(The task):
From the first line to the last, return the material exactly.

(Stored data):
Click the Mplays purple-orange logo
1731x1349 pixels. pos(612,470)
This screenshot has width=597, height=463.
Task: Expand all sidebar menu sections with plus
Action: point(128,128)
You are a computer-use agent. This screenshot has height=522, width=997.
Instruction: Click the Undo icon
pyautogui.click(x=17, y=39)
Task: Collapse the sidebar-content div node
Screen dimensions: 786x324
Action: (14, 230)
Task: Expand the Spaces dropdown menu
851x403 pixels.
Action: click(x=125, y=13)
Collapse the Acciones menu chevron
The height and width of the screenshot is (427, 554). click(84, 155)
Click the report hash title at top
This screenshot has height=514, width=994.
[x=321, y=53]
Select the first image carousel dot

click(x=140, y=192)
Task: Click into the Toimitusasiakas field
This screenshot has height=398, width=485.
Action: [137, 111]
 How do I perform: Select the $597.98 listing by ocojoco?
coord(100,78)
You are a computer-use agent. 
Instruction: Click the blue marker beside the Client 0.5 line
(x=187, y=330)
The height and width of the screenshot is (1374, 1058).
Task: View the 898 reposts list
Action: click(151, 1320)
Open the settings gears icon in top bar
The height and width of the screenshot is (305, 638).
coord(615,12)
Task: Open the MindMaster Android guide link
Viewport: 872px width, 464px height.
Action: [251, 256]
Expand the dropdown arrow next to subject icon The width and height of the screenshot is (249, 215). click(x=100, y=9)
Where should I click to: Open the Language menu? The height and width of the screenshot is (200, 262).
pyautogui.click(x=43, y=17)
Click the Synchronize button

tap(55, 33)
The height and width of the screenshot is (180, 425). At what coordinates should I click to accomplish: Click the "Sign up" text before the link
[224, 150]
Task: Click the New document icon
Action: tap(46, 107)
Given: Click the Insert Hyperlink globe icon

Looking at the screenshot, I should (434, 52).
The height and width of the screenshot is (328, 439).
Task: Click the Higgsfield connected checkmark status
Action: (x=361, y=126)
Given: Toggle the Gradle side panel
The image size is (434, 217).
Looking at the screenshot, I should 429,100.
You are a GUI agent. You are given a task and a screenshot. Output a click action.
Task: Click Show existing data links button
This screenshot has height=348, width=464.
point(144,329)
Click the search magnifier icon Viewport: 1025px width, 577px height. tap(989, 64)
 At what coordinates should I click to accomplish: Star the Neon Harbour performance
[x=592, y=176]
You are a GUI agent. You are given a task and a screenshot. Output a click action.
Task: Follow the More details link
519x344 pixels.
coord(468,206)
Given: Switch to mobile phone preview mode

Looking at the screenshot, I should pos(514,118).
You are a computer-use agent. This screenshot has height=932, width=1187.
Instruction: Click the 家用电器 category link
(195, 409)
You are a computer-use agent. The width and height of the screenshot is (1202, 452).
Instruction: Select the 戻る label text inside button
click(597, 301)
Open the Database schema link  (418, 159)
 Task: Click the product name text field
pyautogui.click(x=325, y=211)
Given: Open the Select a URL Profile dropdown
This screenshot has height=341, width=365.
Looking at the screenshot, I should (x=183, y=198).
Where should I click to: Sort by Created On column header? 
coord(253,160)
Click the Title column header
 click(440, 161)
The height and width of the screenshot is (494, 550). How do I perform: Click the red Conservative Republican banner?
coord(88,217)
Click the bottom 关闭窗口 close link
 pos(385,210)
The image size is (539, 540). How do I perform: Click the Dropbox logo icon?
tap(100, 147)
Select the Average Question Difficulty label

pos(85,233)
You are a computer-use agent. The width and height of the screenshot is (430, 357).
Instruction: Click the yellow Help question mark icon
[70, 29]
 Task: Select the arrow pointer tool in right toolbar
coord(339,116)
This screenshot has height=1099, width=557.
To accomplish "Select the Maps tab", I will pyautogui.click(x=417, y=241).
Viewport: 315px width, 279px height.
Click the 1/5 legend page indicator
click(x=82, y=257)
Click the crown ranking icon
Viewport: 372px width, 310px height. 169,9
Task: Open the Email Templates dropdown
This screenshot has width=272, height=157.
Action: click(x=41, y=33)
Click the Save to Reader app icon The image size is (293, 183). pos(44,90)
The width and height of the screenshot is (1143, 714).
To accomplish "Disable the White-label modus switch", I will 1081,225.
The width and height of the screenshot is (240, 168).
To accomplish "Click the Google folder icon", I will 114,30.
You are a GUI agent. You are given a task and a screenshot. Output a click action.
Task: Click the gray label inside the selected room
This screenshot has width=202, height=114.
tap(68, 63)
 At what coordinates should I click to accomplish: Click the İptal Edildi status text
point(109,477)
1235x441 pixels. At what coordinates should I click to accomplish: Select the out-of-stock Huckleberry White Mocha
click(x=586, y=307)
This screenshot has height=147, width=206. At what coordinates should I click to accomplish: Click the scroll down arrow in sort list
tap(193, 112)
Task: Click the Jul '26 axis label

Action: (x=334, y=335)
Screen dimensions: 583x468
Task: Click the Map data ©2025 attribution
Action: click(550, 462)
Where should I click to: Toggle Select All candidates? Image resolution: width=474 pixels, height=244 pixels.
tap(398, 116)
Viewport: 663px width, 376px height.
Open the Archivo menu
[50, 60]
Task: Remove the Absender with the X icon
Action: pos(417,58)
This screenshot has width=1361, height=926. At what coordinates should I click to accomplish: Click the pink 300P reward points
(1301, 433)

(Solution to this problem):
Click the Mplays purple-orange logo
1731x1349 pixels. pos(612,470)
This screenshot has width=597, height=463.
Task: Expand all sidebar menu sections with plus
Action: point(128,128)
You are a computer-use agent. This screenshot has height=522, width=997.
Instruction: Click the Undo icon
pyautogui.click(x=17, y=39)
Task: Collapse the sidebar-content div node
Screen dimensions: 786x324
Action: (14, 230)
Task: Expand the Spaces dropdown menu
851x403 pixels.
Action: click(x=125, y=13)
Collapse the Acciones menu chevron
The height and width of the screenshot is (427, 554). click(84, 155)
Click the report hash title at top
This screenshot has height=514, width=994.
[x=321, y=53]
Select the first image carousel dot

click(x=140, y=192)
Task: Click into the Toimitusasiakas field
This screenshot has height=398, width=485.
Action: [137, 111]
 How do I perform: Select the $597.98 listing by ocojoco?
coord(100,78)
You are a computer-use agent. 
Instruction: Click the blue marker beside the Client 0.5 line
(x=187, y=330)
The height and width of the screenshot is (1374, 1058).
Task: View the 898 reposts list
Action: click(151, 1320)
Open the settings gears icon in top bar
The height and width of the screenshot is (305, 638).
coord(615,12)
Task: Open the MindMaster Android guide link
Viewport: 872px width, 464px height.
Action: [251, 256]
Expand the dropdown arrow next to subject icon The width and height of the screenshot is (249, 215). click(x=100, y=9)
Where should I click to: Open the Language menu? The height and width of the screenshot is (200, 262).
pyautogui.click(x=43, y=17)
Click the Synchronize button

tap(55, 33)
The height and width of the screenshot is (180, 425). At what coordinates should I click to accomplish: Click the "Sign up" text before the link
[224, 150]
Task: Click the New document icon
Action: tap(46, 107)
Given: Click the Insert Hyperlink globe icon

Looking at the screenshot, I should (434, 52).
The height and width of the screenshot is (328, 439).
Task: Click the Higgsfield connected checkmark status
Action: (x=361, y=126)
Given: Toggle the Gradle side panel
The image size is (434, 217).
Looking at the screenshot, I should 429,100.
You are a GUI agent. You are given a task and a screenshot. Output a click action.
Task: Click Show existing data links button
This screenshot has height=348, width=464.
point(144,329)
Click the search magnifier icon Viewport: 1025px width, 577px height. tap(989, 64)
 At what coordinates should I click to accomplish: Star the Neon Harbour performance
[x=592, y=176]
You are a GUI agent. You are given a task and a screenshot. Output a click action.
Task: Follow the More details link
519x344 pixels.
coord(468,206)
Given: Switch to mobile phone preview mode

Looking at the screenshot, I should pos(514,118).
You are a computer-use agent. This screenshot has height=932, width=1187.
Instruction: Click the 家用电器 category link
(195, 409)
You are a computer-use agent. The width and height of the screenshot is (1202, 452).
Instruction: Select the 戻る label text inside button
click(597, 301)
Open the Database schema link  (418, 159)
 Task: Click the product name text field
pyautogui.click(x=325, y=211)
Given: Open the Select a URL Profile dropdown
This screenshot has height=341, width=365.
Looking at the screenshot, I should (x=183, y=198).
Where should I click to: Sort by Created On column header? 
coord(253,160)
Click the Title column header
 click(440, 161)
The height and width of the screenshot is (494, 550). How do I perform: Click the red Conservative Republican banner?
coord(88,217)
Click the bottom 关闭窗口 close link
 pos(385,210)
The image size is (539, 540). How do I perform: Click the Dropbox logo icon?
tap(100, 147)
Select the Average Question Difficulty label

pos(85,233)
You are a computer-use agent. The width and height of the screenshot is (430, 357).
Instruction: Click the yellow Help question mark icon
[70, 29]
 Task: Select the arrow pointer tool in right toolbar
coord(339,116)
This screenshot has height=1099, width=557.
To accomplish "Select the Maps tab", I will pyautogui.click(x=417, y=241).
Viewport: 315px width, 279px height.
Click the 1/5 legend page indicator
click(x=82, y=257)
Click the crown ranking icon
Viewport: 372px width, 310px height. 169,9
Task: Open the Email Templates dropdown
This screenshot has width=272, height=157.
Action: click(x=41, y=33)
Click the Save to Reader app icon The image size is (293, 183). pos(44,90)
The width and height of the screenshot is (1143, 714).
To accomplish "Disable the White-label modus switch", I will 1081,225.
The width and height of the screenshot is (240, 168).
To accomplish "Click the Google folder icon", I will 114,30.
You are a GUI agent. You are given a task and a screenshot. Output a click action.
Task: Click the gray label inside the selected room
This screenshot has width=202, height=114.
tap(68, 63)
 At what coordinates should I click to accomplish: Click the İptal Edildi status text
point(109,477)
1235x441 pixels. At what coordinates should I click to accomplish: Select the out-of-stock Huckleberry White Mocha
click(x=586, y=307)
This screenshot has height=147, width=206. At what coordinates should I click to accomplish: Click the scroll down arrow in sort list
tap(193, 112)
Task: Click the Jul '26 axis label

Action: (x=334, y=335)
Screen dimensions: 583x468
Task: Click the Map data ©2025 attribution
Action: click(550, 462)
Where should I click to: Toggle Select All candidates? Image resolution: width=474 pixels, height=244 pixels.
tap(398, 116)
Viewport: 663px width, 376px height.
Open the Archivo menu
[50, 60]
Task: Remove the Absender with the X icon
Action: pos(417,58)
This screenshot has width=1361, height=926. At what coordinates should I click to accomplish: Click the pink 300P reward points
(1301, 433)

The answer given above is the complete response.